▶ _GIVEN TASK_: Shift every coordinate in the answers up by 4 and write out again the stretch from the start of the records through the line that contains "pos(284,44)", with the requests included. Leave the pictures out.

▶ _INPUT RECORDS_:
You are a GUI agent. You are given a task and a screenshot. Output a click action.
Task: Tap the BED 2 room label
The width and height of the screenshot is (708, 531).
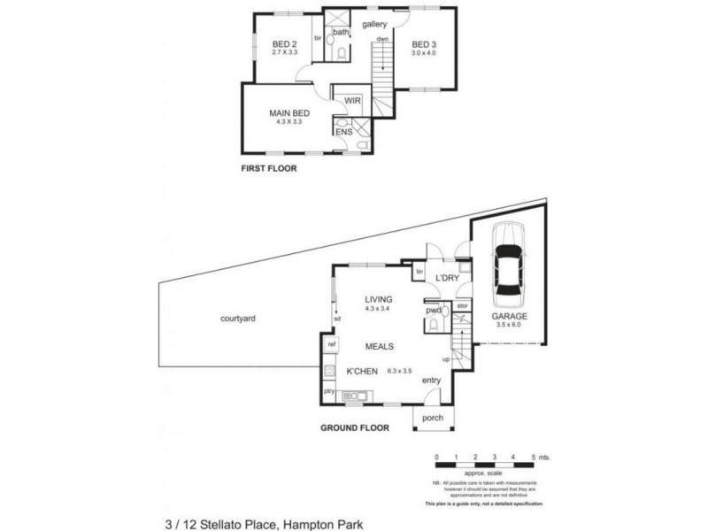pos(284,44)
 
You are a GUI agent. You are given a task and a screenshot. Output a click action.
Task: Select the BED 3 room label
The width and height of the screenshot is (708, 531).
pos(424,44)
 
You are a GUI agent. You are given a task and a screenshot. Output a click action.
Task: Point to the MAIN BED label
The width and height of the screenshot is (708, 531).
pos(289,113)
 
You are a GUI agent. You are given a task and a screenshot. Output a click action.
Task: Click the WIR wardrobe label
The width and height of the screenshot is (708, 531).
pos(351,100)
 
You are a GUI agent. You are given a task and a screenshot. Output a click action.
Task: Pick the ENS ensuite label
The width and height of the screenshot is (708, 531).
pos(343,132)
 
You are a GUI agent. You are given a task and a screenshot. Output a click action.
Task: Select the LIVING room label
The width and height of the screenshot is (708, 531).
pos(378,300)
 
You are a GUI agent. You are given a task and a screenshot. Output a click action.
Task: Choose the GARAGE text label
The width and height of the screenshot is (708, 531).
pos(510,316)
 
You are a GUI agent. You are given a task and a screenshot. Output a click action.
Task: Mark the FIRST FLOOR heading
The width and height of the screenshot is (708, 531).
pos(269,168)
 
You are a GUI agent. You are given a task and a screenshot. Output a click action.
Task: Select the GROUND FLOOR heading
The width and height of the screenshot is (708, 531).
pos(355,427)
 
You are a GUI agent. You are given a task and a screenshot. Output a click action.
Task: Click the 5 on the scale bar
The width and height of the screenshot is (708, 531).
pos(534,458)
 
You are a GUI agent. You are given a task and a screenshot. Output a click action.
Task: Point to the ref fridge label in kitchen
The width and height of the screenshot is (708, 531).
pos(331,343)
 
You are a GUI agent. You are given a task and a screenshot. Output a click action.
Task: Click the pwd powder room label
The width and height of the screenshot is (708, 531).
pos(433,311)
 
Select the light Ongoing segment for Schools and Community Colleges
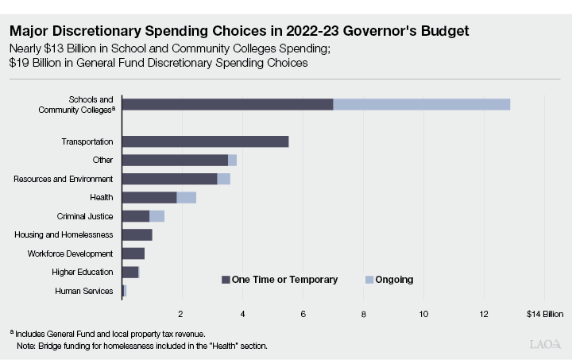click(421, 104)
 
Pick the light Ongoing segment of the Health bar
click(186, 197)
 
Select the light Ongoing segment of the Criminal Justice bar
click(157, 216)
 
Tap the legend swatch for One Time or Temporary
click(226, 280)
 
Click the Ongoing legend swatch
click(369, 280)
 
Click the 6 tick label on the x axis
click(303, 313)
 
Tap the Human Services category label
click(83, 291)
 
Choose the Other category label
click(102, 160)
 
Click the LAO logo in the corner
click(545, 344)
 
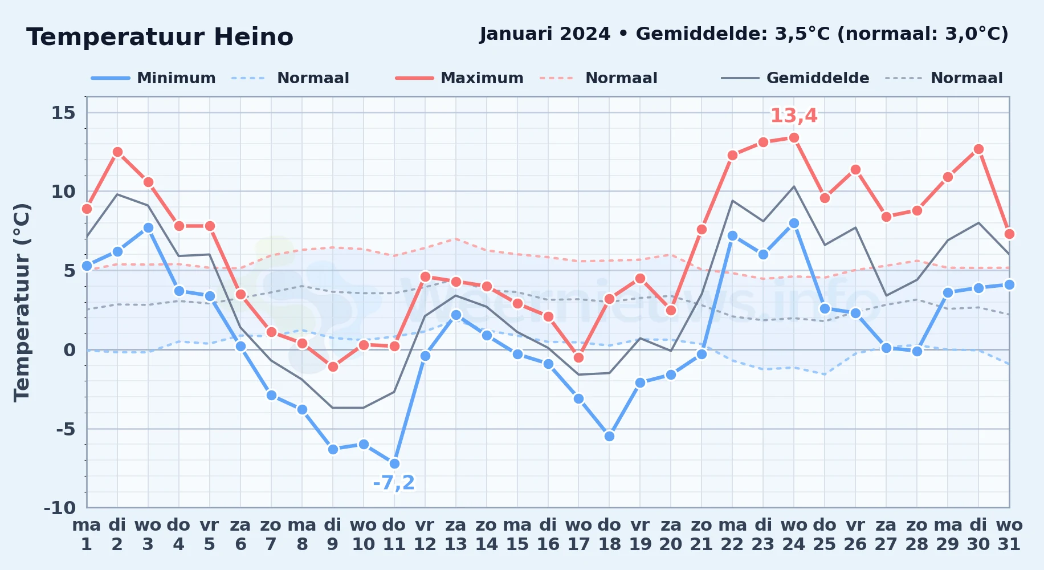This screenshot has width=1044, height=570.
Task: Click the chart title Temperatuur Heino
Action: tap(160, 37)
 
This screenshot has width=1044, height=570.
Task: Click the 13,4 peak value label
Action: tap(794, 116)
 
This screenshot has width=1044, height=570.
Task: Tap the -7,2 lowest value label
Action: tap(394, 483)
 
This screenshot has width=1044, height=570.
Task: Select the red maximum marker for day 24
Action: tap(794, 138)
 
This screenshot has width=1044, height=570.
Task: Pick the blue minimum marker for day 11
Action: tap(394, 463)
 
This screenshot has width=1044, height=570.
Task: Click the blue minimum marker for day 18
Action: tap(609, 436)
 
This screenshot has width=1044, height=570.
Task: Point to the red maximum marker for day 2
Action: tap(117, 152)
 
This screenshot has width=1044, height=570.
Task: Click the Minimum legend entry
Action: tap(153, 78)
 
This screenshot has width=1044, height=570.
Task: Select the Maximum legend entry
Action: tap(459, 78)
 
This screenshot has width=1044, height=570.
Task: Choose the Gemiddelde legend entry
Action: tap(795, 78)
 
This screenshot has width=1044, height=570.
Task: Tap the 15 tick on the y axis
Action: tap(63, 113)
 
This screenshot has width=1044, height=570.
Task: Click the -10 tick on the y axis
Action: tap(60, 507)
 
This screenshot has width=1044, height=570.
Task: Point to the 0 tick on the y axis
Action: tap(70, 349)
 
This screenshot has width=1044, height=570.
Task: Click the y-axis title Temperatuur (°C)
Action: tap(22, 302)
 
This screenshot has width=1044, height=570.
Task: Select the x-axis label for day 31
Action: tap(1009, 535)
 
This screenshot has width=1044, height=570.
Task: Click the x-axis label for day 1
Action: tap(87, 535)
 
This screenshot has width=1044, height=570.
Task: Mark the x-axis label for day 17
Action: tap(578, 535)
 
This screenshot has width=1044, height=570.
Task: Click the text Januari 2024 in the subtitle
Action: tap(545, 34)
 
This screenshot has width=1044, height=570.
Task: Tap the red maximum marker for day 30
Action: tap(978, 149)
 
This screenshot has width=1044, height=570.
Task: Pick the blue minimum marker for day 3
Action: tap(148, 228)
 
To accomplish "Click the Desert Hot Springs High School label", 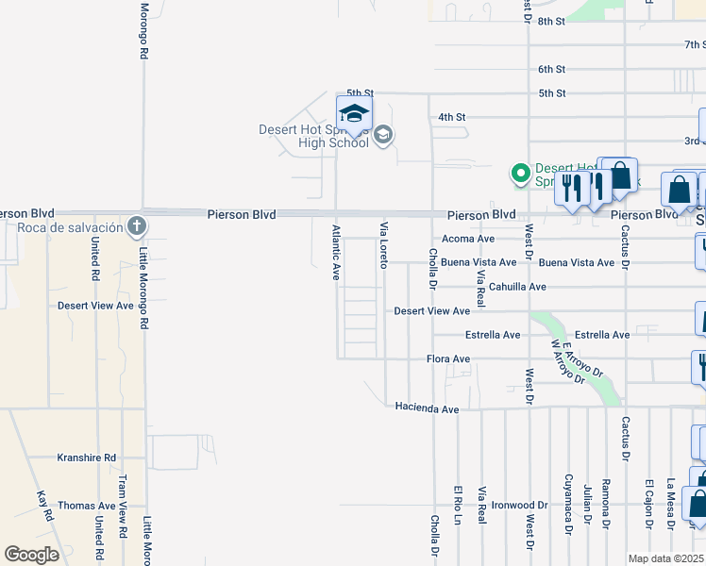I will tap(313, 137).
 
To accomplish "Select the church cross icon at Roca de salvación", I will tap(137, 225).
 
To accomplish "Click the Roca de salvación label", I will tap(70, 227).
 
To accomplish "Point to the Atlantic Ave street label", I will tap(336, 252).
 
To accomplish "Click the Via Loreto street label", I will tap(384, 245).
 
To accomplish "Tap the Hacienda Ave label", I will tap(427, 408).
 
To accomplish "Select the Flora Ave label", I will tap(448, 359).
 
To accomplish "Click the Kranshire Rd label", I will tap(86, 457).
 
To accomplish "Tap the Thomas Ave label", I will tap(86, 506).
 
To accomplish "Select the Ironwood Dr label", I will tap(520, 506).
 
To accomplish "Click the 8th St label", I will tap(550, 21).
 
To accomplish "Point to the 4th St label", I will tap(452, 117).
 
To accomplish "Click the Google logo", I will tap(31, 555).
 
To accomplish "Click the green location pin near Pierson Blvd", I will tap(519, 173).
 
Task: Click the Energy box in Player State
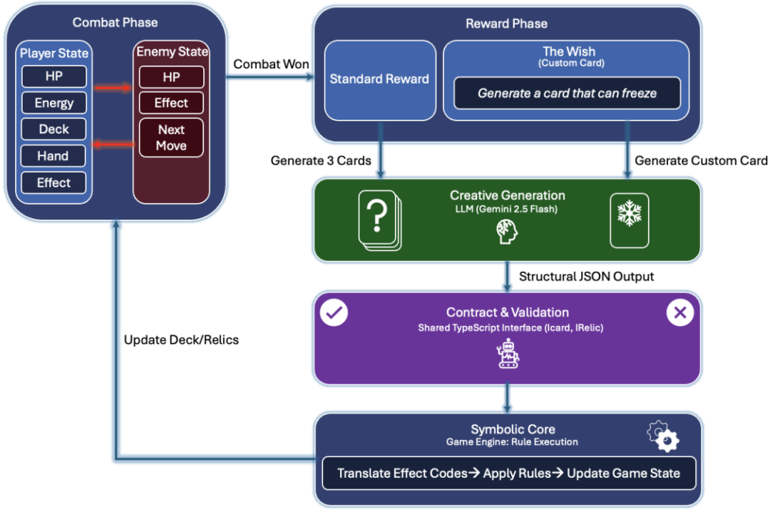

▶ _WRITTEN SOLUTION_:
You are a GUI agent. You are given a task and a screenshot. Output a click action.
Task: Tap the BED 2 room label
The width and height of the screenshot is (708, 531).
pos(288,48)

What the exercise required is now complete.